Juan Emery

Personal information
- Full name: Juan María Emery Alza
- Date of birth: 18 February 1933
- Place of birth: Irun, Spain
- Date of death: 10 May 2015 (aged 82)
- Place of death: Hondarribia, Spain
- Height: 1.73 m (5 ft 8 in)
- Position: Goalkeeper

Youth career
- Real Unión

Senior career*
- Years: Team / Apps / (Gls)
- 1951–1952: Alavés / 10 / (0)
- 1952–1953: Burgos / 16 / (0)
- 1953–1957: Logroñés / 51 / (0)
- 1957–1959: Real Unión / 15 / (0)
- 1959–1962: Deportivo La Coruña / 54 / (0)
- 1962–1964: Sporting Gijón / 31 / (0)
- 1964–1965: Recreativo / 24 / (0)
- 1965–1966: Granada / 3 / (0)
- 1966–1967: Jaén
- Total:  / 204 / (0)

= Juan Emery =

Spanish footballer (1933–2015)

Juan María Emery Alza (18 February 1933 – 10 May 2015) was a Spanish footballer who played as a goalkeeper. He spent most of his career in the Segunda División, appearing in 204 games over 14 seasons.

==Club career==
Born in Irun, Gipuzkoa, Emery began playing professionally with Logroñés, making his Segunda División debut in a 2–1 home win over Cultural Leonesa on 7 November 1954. After the club's relegation at the end of his third season, he moved to his hometown side Real Unión, suffering the same fate in 1959.
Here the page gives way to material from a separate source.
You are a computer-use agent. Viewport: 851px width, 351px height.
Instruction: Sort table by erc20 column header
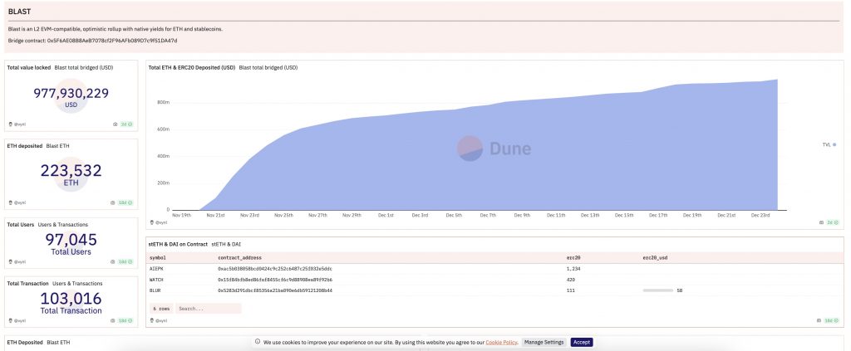(x=573, y=258)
Subsequently, Emery signed for Deportivo de La Coruña, where he spent a further three campaigns in the second division. He contributed 14 games as his team promoted to La Liga in 1962, as champions, but remained in the former tier until his retirement, in representation of Sporting de Gijón, Recreativo de Huelva and Granada, before retiring in 1967 after a spell with amateurs Real Jaén.

Emery was comparatively short for a goalkeeper at 1.73 m, but was remembered for his quick reflexes.

==Personal life==
Emery's father, Antonio, was also a footballer and a goalkeeper, playing mainly for Real Unión. His son, Unai, was a midfielder who later went into management, notably with Valencia and Sevilla; his elder brother, Román, was also a midfielder, and the two shared teams at Logroñés.

Emery died on 10 May 2015 in Hondarribia, aged 82.